Chargers vs. Chiefs matchups: Justin Herbert, offense seek to improve in red zone

·3 min read
Chargers quarterback Justin Herbert passes against the Dallas Cowboys on Sept. 19, 2021.
Chargers quarterback Justin Herbert, shown passing in last Sunday's loss to Dallas, will attempt to produce more touchdowns when the team gets in the red zone. (Allen J. Schaben / Los Angeles Times)

Breaking down how the Chargers (1-1) and the Kansas City Chiefs (1-1) match up heading into their game at 10 a.m. Pacific time Sunday at Arrowhead Stadium in Kansas City, Mo. The game will be carried on CBS (Channel 2).

When Chargers have the ball: Scoring touchdowns on only three of 10 trips, the Chargers this season often have left the red zone red faced. Defensively, though, Kansas City has been worse. The Chiefs allowed Cleveland and Baltimore to go a combined eight for eight in the red zone to open the season. The Chargers have been productive moving the ball, but not scoring. They have only three touchdowns despite possessing an offense that features Justin Herbert. Kansas City already has surrendered nine touchdowns. The Ravens scored on five of their final six possessions last week before running out the clock in a 36-35 win. Herbert has been playing at a high level, with back-to-back 300-yard games while deftly eluding pressure. “We’re distributing the ball evenly, balanced, getting it to a lot of different people,” coach Brandon Staley said. “I really like the way we’re throwing the football right now.” Running more effectively, especially in the red zone, could help with point production. The Chiefs have been accommodating in that regard. Playing against solid rushing teams in the Browns and Ravens, Kansas City has given up 404 yards on the ground to rank last in the NFL. This isn’t a prediction, just a fact: The Chargers haven’t had a 100-yard rusher since Dec. 8, 2019, when Austin Ekeler totaled 101 at Jacksonville.

When Chiefs have the ball: Starting this conversation anywhere but with Patrick Mahomes simply would be wrong. The 2018 league MVP, Mahomes is the engine that makes the offense hum. He is dangerous throwing and running and, especially, on plays when he does both. “A lot of people don't realize how tough he is to tackle,” Staley said. “He’s really, really strong and physical for the position.” This challenge for the Chargers arrives after a loss to Dallas in which they struggled to tackle anybody. The Cowboys frequently destroyed Staley’s defense up front, but the Chiefs have averaged only 3.3 yards per rushing attempt. Kansas City’s two biggest playmakers after Mahomes remain tight end Travis Kelce and wide receiver Tyreek Hill. “We’re gonna have our eyes glued on a lot of people,” Chargers defensive coordinator Renaldo Hill said. “We got to be vocal. ... We’ve got to make sure that everyone's aware of what’s going on and what they try to do.” In his most recent appearance against the Chargers, in Week 2 last season, Mahomes wasn’t great until he needed to be.
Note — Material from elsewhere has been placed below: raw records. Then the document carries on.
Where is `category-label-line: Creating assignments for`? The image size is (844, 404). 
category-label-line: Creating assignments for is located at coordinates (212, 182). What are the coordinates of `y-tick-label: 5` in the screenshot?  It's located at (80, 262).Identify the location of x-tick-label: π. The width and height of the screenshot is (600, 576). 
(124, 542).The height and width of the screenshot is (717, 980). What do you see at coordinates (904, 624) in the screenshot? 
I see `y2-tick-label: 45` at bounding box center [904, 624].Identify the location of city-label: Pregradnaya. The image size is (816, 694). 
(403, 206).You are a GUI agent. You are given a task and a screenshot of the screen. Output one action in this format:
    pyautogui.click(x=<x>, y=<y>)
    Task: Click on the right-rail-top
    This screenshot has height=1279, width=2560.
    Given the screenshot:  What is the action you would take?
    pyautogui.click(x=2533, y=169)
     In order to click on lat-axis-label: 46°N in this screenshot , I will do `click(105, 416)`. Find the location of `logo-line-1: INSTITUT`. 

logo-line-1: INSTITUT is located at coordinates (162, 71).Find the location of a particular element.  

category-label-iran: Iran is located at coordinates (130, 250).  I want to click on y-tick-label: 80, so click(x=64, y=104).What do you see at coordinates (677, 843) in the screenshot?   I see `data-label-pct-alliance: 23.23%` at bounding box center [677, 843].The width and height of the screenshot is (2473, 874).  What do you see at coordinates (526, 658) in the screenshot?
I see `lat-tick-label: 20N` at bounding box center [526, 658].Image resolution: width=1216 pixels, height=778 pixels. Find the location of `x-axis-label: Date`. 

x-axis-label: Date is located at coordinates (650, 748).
K.C. scored on its final four possessions in a 23-20 overtime win at SoFi Stadium. Mahomes finished with 302 yards passing and two touchdowns, and rushed for 54 yards.

When they kick: Tristan Vizcaino had the first miss of his career — a 44-yard field-goal attempt — last week against Dallas, and it was costly as the Chargers fell 20-17. He is eight of nine on field-goal attempts and four of four on extra-point attempts in three NFL games. Kansas City’s Harrison Butker kicked two 58-yard field goals when these teams met last September.

Jeff Miller’s prediction: The Chiefs haven’t lost two in a row since Weeks 5 and 6 in 2019, and won’t this time, either.